What are European Schools?
The European Schools are official educational establishments controlled jointly by the governments of the Member States of the European Union. In all these countries they are legally regarded as public institutions.
The mission of the European Schools is to provide a multilingual and multicultural education for nursery, primary and secondary level pupils.
There are currently fourteen Type I European Schools: Brussels I (Uccle), Brussels II (Woluwé), Brussels III (Ixelles), Brussels IV (Laeken), Mol, Frankfurt am Main, Karlsruhe, Munich, Varese, Luxembourg European School & European School Luxembourg II (Mamer), Bergen, Alicante and Culham in seven countries (Belgium, Germany, Italy, Luxembourg, Netherlands, Spain and the United Kingdom) with a total of approximately 22,500 pupils.
There are also seven Type II European Schools: European Schooling Helsinki, Ecole européenne de Strasbourg, Ecole internationale Provence Alpes Côte d’Azur à Manosque, School of European Education Heraklion, Centre for European Schooling Dunshaughlin, Scuola per l'Europa, and Europese School Den Haag Rijnlands Lyceum in six countries (Finland, France, Greece, Ireland, Italy and the Netherlands).
There is currently one Type III European School: Europäische Schule RheinMain GmbH – Bad Vilbel (Germany).
The History of the European Schools
The European Schools began in October 1953 in Luxembourg, on the initiative of officials of the European Coal and Steel Community, with the support of the Community’s institutions and the Luxembourg Government.

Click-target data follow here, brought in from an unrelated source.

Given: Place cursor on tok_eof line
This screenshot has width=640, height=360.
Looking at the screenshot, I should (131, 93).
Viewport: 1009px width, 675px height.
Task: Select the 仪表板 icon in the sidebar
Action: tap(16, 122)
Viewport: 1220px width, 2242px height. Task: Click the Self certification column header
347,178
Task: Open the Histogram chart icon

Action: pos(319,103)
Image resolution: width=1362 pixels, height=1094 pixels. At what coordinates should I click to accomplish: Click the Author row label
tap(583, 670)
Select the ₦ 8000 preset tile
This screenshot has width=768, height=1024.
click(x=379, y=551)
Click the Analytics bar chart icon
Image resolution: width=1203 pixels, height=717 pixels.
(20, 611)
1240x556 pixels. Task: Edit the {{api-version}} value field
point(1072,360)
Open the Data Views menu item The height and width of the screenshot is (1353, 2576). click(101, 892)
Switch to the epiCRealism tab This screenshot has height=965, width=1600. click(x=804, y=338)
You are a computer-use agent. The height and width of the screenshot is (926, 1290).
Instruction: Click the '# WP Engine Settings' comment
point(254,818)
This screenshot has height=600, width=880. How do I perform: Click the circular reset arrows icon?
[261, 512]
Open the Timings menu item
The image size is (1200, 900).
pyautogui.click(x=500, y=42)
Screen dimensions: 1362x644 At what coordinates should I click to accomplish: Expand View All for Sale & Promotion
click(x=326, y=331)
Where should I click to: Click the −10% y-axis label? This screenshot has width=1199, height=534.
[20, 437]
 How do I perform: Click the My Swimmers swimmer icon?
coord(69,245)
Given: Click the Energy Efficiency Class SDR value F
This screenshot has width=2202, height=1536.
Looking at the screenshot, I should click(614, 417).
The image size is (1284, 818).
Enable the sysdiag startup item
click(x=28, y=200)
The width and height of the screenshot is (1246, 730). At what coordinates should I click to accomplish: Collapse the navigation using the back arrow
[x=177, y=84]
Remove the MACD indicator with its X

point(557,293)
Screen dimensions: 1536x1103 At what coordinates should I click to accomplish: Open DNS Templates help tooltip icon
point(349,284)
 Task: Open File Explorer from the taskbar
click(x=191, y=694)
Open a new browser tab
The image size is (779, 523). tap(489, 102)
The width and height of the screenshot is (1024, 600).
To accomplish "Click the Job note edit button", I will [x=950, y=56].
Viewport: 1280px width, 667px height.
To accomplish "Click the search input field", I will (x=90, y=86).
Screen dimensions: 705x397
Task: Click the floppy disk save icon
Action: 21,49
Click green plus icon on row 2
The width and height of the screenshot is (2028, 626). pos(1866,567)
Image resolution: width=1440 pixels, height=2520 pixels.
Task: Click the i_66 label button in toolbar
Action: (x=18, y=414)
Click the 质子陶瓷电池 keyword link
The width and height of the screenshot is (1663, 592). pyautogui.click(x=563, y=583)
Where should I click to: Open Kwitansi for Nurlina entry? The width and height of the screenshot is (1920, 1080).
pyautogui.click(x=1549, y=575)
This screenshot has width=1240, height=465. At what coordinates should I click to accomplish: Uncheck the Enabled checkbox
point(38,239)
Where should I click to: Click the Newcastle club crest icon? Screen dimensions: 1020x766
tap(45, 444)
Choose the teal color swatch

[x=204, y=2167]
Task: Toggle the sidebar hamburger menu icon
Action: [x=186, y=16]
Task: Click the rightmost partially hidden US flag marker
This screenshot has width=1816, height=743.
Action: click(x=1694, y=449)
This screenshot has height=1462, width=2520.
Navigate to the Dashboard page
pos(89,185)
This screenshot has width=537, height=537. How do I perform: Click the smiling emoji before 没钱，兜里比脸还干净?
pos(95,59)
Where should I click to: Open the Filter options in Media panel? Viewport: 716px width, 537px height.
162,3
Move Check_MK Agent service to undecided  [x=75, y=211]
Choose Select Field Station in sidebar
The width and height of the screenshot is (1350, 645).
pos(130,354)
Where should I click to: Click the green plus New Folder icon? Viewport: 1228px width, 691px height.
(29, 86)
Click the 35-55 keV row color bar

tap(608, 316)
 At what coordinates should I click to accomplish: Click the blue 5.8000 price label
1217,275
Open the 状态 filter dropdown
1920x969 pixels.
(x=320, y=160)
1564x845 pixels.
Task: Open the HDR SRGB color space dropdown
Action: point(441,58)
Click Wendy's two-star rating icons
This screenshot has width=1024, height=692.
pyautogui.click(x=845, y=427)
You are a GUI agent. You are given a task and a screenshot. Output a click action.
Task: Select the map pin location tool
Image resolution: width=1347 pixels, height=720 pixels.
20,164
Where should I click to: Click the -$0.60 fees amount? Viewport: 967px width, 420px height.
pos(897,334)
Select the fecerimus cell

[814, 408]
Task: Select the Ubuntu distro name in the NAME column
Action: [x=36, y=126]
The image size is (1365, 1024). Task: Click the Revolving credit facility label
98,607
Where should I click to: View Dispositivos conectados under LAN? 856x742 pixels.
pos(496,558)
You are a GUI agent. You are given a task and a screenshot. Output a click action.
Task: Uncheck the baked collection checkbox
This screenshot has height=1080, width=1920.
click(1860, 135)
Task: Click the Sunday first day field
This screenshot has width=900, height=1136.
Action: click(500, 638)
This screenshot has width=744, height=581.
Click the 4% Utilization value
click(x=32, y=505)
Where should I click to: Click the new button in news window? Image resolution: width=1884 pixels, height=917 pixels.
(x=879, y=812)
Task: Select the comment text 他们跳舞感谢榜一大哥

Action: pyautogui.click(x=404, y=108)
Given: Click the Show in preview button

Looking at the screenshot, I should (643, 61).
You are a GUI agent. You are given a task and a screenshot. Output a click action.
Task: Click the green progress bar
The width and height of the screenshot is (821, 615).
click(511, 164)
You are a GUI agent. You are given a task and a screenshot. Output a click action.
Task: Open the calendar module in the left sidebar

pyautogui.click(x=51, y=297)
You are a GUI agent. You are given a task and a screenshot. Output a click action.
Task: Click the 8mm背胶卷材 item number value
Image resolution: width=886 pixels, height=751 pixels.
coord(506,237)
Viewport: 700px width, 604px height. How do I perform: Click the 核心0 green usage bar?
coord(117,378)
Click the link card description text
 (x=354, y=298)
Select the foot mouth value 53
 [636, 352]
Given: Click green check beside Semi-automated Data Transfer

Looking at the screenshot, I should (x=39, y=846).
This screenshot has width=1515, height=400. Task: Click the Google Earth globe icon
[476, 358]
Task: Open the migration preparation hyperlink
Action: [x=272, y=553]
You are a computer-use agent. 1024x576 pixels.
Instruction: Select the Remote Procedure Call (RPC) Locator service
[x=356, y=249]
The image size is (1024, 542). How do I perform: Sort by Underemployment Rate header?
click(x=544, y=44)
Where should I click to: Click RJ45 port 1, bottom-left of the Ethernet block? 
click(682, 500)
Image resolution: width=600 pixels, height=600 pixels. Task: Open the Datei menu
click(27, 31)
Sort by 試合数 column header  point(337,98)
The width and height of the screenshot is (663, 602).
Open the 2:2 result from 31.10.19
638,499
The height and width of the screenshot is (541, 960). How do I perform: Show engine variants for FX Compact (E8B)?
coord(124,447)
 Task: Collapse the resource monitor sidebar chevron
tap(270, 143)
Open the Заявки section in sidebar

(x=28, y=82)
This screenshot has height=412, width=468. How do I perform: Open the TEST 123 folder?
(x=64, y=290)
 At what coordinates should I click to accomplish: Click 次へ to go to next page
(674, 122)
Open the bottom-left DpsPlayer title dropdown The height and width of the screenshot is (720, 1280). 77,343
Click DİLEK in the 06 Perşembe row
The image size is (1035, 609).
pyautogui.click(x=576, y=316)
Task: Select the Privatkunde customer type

This experiment in education, side by side, of children of different mother tongues and nationalities quickly took shape as the six different governments and Ministries of Education co-operated in matters of curricula, appointment of teachers, inspection and recognition of levels attained.
In April 1957, the signing of the Protocol made the Luxembourg School the first official European School. The first European Baccalaureate was held there in July 1959 and the qualification was recognised as fulfilling basic entrance requirements by all the universities of the member states.
The success of this educational experiment encouraged the European Economic Community and Euratom to press for the establishment of other European Schools at their various centres.